1. Term matching and identification

Objective

  1. There is a text document (a few pages of plain text)
  2. There is a database of terms: single or multiple words (a dictionary); large

The objective is to identify all terms in the document (mind that querying each word from the document separately with the database is not an option).

Measure performance and scalability of chosen approaches.

Secondary objective

Provide a fuzzy match to deal with inflection.

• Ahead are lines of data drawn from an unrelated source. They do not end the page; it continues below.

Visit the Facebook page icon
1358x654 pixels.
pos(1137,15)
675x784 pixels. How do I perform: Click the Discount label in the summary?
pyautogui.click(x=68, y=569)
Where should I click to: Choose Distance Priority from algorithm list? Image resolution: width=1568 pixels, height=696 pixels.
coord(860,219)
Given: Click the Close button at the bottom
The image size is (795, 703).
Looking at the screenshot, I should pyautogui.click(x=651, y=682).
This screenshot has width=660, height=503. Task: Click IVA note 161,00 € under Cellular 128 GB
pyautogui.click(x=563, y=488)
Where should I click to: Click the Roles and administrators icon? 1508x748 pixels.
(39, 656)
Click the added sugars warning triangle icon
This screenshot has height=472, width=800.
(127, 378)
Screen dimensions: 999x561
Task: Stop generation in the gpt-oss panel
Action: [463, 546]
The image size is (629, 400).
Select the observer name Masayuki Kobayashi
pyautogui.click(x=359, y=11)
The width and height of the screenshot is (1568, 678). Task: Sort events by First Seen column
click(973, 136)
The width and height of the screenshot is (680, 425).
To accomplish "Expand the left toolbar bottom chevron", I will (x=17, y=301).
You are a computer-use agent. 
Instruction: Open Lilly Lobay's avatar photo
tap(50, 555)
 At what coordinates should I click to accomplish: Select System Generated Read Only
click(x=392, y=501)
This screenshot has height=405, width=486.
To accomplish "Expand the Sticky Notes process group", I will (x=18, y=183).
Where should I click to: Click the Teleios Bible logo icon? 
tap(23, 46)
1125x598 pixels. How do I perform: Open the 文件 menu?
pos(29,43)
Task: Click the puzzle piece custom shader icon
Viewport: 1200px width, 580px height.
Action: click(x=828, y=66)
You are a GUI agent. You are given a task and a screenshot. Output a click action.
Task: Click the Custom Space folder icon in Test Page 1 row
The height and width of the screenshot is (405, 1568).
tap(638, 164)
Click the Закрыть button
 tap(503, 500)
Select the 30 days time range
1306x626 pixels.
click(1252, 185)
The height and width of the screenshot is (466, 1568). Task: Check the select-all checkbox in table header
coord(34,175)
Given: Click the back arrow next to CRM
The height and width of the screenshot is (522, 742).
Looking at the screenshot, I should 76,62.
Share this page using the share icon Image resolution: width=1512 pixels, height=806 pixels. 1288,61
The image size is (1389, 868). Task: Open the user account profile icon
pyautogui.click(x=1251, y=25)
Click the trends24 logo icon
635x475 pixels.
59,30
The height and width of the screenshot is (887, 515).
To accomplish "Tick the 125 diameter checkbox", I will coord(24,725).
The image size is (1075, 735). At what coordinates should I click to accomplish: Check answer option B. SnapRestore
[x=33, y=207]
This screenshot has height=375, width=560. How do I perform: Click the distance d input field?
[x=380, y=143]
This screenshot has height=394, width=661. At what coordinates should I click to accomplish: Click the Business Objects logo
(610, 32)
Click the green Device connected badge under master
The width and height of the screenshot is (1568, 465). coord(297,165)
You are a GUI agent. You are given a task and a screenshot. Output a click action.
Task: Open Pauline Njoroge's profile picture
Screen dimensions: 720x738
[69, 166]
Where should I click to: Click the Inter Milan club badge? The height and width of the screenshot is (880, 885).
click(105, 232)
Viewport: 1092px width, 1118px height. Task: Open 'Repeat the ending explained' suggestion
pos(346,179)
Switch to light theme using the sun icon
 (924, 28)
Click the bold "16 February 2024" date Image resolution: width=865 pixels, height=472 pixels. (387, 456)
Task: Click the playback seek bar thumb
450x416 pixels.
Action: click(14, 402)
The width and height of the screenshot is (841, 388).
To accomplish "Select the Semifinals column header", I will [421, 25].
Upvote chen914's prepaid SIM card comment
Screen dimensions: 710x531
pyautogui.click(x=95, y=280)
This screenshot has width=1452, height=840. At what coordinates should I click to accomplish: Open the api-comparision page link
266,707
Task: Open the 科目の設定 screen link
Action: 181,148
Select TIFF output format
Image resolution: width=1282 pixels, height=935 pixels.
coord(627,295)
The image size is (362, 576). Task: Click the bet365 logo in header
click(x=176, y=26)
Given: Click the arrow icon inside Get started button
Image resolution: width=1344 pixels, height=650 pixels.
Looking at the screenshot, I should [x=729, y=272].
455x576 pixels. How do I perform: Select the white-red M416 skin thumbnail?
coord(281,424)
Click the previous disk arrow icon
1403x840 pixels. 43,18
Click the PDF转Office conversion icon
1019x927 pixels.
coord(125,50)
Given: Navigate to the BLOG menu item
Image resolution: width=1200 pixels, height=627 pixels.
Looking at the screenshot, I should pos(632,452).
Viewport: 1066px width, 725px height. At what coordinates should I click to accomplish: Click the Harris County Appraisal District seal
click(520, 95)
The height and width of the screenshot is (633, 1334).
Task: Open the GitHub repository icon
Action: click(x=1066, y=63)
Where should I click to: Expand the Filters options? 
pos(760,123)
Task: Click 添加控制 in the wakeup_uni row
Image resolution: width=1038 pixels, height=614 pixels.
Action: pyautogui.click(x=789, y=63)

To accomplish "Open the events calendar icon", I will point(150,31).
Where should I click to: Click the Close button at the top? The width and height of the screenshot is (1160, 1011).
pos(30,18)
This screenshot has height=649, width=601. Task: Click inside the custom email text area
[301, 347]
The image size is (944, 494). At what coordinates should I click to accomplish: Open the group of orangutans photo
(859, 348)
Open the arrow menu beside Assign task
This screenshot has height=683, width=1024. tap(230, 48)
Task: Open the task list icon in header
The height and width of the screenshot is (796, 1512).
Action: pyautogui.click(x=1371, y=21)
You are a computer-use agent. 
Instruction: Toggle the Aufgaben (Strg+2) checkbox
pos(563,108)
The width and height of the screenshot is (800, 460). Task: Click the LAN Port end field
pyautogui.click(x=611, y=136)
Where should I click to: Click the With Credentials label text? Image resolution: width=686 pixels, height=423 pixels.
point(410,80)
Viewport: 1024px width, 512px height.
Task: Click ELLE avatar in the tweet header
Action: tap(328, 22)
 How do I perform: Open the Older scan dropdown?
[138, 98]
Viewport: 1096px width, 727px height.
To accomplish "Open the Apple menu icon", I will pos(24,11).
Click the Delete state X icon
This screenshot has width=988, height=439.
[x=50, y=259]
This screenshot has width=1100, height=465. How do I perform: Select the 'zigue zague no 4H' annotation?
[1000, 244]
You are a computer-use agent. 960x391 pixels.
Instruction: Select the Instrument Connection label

Guidelines to keep in mind

  • Must run under Linux and macOS.
  • The repository must be self-sufficient, all data and instructions on setting up the dependencies included.
  • Keep setup minimal.
  • Documentation in markdown included.
  • Results easy to evaluate.
  • Self-evaluation of the project included.

Project realization

The project started with a research on possible solutions. A summary of that reasearch is located in the brainstorming_solutions file. The remaining part of the research and the work was documented in the research_log. In the workplan file can be found a section with todos. In case of unclarities it might be useful as an extra resource. The benchmarks of tested solutions were summarized in the report

Python dependencies

Please use either pip install or acquire them from other prefered repositories (e.g. Manjaro has packages for all of those in its repositories). The initialize.sh script will run pip install.

  • Python 3
  • wikipedia
  • psycopg2
  • pdftotext - depends on poppler library

Project structure

The project is organized into 4 main categories:

  • benchamrks - containing tests that can be run collected into sets (name 'collection' may appear too in the project)
  • research - containing mainly text files
  • results - storing markdown files that summarize the project
  • setup - containg scripts that will initialize the database, generate dictionaries, insert texts and sample pdfs that can be efficiently parsed to such texts (see workplan for details on planned restructurization)

Initialize

The easiest way to start using the repository is to run the initialize.sh script and wait for results.

Running benchmarks

Benchmarks are most often called here tests. It is best to execute them using initialize script but new ones depending on different sets of data can be created. Each test execution is logged to the database and can be used later by analyzing queries which examples can be found in the report.

Using scripts

  • ./setup/dictionaries/wikigraph.py - generates a dictionary following links from a start page untill a specified depth is reached. It takes as arguments:
    1. Start page
    2. Search depth
    3. Dictionary table name
    4. Language prefix of wikipedia (optional, "en" recommended anyway)
  • ./setup/texts/parse_pdf.py - parses a PDF file and inserts it to the database. It takes as arguments:
    1. Filename or path to the PDF file
    2. Document title
    3. Number of size variations to create (optional but "3" required for the tests to work correctly)
  • ./setup/dictionaries/generate_postgresdict.py - creates a file that can be used a text search dictionary based on an existing table which is meant to be used as a dictionary
    1. The name of a table with the dictionary
    2. The path to the directory storing Postgres' text search dictionaries (try: `pg_config --sharedir`/tsearch_data)
  • ./setup/dictionaries/configure_dicts.sh - creates and alters a text search configuration of given name. It takes as arguments:
    1. Name of a dictionary for which the configuration is to be altered
    2. Name of a new configuration (optional, "dicts_config" by default)
  • ./benchmarks/test_sets/set* - runs a chosen collection of sets.
    1. A base name of a dictionary to be used with an assumption that two other dictionaries with suffix _small and _medium also exist
    2. A title of a text/document with an assumption that it was inserted to the database with a parse_pdf.py script which resulted in the title being suffixed: _0, _1, _2 (3 size variations)
    3. An index. It varies the resultant test_id. It is not necessary to be able to distinguish tests by the used data but it can be used to make it simpler. (optional)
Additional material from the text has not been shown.